Print the line that contains "Click the info icon next to 充值指引 heading" and every line after it through the last line of the records below, exactly as written and nothing else.

(DATA SHOWN Opens)

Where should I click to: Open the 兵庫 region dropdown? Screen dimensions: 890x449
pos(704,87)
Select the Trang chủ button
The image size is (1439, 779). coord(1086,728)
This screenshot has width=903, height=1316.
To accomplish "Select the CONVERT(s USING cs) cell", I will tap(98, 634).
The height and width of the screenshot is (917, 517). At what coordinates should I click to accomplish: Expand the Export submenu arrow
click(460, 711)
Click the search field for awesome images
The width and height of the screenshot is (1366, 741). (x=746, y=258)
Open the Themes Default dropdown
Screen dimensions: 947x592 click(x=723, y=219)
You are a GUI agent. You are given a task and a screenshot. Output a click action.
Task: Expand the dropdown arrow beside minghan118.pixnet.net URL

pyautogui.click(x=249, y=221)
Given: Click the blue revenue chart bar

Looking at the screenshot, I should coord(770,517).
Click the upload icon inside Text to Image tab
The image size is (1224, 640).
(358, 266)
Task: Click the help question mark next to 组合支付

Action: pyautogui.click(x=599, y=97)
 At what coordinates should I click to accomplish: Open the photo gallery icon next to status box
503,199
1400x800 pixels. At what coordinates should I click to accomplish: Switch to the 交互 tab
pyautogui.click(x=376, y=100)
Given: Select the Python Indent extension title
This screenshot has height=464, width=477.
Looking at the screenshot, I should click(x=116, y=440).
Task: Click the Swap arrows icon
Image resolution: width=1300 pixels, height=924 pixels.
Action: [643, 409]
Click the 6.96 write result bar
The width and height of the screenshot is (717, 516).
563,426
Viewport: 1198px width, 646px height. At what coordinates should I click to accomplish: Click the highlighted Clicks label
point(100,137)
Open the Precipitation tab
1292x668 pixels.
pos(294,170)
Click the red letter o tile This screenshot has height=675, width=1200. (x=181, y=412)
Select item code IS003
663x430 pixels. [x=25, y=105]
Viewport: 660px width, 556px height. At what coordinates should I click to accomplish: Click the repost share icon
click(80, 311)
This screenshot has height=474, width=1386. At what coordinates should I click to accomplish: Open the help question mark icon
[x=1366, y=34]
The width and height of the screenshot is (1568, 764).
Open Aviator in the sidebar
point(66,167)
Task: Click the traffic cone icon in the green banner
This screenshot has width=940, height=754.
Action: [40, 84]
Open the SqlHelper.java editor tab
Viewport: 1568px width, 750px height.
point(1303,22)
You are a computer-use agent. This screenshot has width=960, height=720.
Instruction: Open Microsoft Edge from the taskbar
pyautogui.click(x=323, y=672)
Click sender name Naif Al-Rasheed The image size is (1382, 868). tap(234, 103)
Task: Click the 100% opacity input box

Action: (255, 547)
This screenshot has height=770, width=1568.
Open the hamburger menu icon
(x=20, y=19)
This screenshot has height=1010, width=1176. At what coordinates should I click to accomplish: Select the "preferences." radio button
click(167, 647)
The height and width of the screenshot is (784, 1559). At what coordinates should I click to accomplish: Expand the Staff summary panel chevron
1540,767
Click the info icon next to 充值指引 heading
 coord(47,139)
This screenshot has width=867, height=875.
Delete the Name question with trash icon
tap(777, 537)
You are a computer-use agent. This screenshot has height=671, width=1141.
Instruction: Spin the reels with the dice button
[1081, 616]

(DATA SHOWN Closes)

= RESPONSE AREA =
Click the info icon next to 充值指引 heading
 coord(47,139)
This screenshot has width=867, height=875.
Delete the Name question with trash icon
tap(777, 537)
You are a computer-use agent. This screenshot has height=671, width=1141.
Instruction: Spin the reels with the dice button
[1081, 616]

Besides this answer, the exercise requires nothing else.